TASK STATEMENT →
Go to the line below containing "Collapse the JSExpressionStatement node" and print exactly from there through the line containing "Enable the CPF checkbox", both included. Print nothing else.

[Saved entries]
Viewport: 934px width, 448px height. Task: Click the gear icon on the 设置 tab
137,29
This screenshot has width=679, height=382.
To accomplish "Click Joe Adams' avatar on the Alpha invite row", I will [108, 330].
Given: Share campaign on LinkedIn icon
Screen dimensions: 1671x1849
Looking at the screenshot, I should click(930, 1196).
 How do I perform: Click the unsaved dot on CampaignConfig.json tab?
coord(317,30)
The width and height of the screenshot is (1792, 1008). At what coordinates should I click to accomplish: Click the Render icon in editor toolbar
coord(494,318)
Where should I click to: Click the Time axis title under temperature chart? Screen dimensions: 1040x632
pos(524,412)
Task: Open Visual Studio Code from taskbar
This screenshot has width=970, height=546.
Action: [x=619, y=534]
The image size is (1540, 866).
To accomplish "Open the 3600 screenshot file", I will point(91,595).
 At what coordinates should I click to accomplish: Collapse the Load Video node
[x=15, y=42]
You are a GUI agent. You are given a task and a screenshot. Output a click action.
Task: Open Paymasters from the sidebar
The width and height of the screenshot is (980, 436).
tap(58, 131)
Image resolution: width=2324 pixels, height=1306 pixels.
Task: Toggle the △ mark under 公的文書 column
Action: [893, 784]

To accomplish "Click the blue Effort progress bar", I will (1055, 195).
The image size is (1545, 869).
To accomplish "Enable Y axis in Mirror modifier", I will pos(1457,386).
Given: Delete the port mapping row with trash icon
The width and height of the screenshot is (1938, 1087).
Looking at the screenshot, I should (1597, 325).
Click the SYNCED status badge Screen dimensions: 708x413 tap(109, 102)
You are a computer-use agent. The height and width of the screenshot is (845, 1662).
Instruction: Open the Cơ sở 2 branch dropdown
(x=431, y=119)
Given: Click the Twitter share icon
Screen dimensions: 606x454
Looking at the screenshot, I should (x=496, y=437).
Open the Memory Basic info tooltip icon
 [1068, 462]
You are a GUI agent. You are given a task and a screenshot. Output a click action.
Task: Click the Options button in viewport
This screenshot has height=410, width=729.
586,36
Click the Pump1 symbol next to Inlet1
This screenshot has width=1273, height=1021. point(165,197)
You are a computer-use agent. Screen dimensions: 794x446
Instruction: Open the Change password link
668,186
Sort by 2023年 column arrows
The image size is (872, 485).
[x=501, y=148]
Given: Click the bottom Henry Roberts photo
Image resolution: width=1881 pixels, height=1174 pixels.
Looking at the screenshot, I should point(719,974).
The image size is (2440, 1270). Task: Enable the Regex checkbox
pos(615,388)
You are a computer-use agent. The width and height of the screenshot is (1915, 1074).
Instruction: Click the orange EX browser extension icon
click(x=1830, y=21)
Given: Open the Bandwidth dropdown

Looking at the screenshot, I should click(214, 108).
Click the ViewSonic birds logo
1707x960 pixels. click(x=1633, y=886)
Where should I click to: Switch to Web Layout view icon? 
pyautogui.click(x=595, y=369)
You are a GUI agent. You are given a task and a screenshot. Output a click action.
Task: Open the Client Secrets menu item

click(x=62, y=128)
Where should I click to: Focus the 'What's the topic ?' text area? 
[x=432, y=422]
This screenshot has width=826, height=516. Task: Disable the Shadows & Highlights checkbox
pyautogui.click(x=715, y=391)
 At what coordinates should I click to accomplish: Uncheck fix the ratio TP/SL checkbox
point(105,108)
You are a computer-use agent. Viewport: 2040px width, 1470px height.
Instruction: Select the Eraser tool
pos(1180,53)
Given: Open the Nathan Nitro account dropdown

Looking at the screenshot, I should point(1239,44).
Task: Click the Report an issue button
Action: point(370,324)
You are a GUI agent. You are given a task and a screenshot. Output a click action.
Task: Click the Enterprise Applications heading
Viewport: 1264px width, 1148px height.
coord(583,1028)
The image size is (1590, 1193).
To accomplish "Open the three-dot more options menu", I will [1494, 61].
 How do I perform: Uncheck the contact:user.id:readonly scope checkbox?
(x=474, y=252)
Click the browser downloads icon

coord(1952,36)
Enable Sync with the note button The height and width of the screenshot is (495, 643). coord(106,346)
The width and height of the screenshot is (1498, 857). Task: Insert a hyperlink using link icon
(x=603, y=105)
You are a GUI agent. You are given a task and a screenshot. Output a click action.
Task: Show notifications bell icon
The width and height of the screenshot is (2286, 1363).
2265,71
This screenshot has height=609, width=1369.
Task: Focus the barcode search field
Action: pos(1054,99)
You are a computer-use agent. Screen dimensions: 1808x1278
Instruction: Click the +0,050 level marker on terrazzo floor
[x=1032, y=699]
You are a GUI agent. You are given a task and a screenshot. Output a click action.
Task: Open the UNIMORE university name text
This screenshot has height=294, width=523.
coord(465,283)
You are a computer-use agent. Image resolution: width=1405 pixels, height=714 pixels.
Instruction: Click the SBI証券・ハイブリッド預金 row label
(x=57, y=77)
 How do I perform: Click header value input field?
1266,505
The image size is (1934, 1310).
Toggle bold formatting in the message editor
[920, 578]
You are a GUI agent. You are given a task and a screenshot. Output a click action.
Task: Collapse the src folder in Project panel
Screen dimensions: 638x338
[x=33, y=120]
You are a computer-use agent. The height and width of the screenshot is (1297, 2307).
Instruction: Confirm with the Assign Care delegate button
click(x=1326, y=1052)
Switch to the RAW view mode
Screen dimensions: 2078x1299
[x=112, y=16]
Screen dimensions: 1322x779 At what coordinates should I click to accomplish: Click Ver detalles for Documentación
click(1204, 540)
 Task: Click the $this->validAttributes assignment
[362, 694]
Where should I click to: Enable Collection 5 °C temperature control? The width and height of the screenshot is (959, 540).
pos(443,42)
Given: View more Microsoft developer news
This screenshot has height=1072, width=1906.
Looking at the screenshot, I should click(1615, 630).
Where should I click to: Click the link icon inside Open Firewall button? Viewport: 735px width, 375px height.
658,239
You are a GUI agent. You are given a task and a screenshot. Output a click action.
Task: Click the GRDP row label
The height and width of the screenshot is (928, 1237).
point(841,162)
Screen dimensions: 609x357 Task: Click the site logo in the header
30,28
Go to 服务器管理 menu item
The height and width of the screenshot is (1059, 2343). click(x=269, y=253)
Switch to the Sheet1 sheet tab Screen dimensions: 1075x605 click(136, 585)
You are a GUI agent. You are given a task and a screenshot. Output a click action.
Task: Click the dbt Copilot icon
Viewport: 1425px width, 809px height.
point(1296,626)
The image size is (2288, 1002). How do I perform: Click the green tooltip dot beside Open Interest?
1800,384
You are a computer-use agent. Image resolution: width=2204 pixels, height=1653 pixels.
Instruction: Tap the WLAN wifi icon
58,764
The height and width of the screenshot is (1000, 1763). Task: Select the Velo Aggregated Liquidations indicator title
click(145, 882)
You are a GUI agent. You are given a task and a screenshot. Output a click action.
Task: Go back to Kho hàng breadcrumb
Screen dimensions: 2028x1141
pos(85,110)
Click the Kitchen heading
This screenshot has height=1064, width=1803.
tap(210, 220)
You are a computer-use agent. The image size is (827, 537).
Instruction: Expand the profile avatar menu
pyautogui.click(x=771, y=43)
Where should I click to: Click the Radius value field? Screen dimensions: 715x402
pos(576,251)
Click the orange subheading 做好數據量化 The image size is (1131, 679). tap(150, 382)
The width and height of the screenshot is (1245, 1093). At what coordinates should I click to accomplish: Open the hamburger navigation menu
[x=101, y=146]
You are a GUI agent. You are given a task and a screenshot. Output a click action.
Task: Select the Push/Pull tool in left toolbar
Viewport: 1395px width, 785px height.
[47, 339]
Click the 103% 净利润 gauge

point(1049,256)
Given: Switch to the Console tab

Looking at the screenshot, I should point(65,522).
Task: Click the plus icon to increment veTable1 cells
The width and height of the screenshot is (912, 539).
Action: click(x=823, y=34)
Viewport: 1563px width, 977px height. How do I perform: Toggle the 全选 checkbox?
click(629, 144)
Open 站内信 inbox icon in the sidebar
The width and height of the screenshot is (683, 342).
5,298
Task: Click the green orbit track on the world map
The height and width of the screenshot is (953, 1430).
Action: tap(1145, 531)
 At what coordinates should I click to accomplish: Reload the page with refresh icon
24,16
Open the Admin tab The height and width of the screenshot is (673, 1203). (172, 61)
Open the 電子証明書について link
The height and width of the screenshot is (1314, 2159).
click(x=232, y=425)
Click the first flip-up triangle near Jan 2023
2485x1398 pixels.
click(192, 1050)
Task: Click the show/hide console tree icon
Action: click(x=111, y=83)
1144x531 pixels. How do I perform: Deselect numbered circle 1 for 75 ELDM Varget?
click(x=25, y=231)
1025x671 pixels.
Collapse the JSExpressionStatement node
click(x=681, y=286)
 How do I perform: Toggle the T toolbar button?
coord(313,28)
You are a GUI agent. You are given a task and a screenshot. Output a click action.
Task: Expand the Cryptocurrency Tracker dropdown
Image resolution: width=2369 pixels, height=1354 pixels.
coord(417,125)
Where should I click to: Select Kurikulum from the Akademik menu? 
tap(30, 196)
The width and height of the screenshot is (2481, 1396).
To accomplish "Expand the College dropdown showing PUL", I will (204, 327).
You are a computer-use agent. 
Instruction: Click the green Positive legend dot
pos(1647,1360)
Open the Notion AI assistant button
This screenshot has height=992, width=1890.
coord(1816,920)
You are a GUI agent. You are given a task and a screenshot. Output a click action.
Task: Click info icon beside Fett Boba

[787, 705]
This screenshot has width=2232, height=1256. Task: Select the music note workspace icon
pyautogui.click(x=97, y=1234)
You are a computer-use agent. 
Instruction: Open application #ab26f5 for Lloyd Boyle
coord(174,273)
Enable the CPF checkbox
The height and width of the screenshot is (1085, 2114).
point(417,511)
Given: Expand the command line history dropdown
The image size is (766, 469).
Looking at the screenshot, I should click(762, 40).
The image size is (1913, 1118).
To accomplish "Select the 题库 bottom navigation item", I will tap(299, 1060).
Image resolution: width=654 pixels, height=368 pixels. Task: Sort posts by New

ANSWER SECTION →
Collapse the JSExpressionStatement node
click(x=681, y=286)
 How do I perform: Toggle the T toolbar button?
coord(313,28)
You are a GUI agent. You are given a task and a screenshot. Output a click action.
Task: Expand the Cryptocurrency Tracker dropdown
Image resolution: width=2369 pixels, height=1354 pixels.
coord(417,125)
Where should I click to: Select Kurikulum from the Akademik menu? 
tap(30, 196)
The width and height of the screenshot is (2481, 1396).
To accomplish "Expand the College dropdown showing PUL", I will (204, 327).
You are a computer-use agent. 
Instruction: Click the green Positive legend dot
pos(1647,1360)
Open the Notion AI assistant button
This screenshot has height=992, width=1890.
coord(1816,920)
You are a GUI agent. You are given a task and a screenshot. Output a click action.
Task: Click info icon beside Fett Boba

[787, 705]
This screenshot has width=2232, height=1256. Task: Select the music note workspace icon
pyautogui.click(x=97, y=1234)
You are a computer-use agent. 
Instruction: Open application #ab26f5 for Lloyd Boyle
coord(174,273)
Enable the CPF checkbox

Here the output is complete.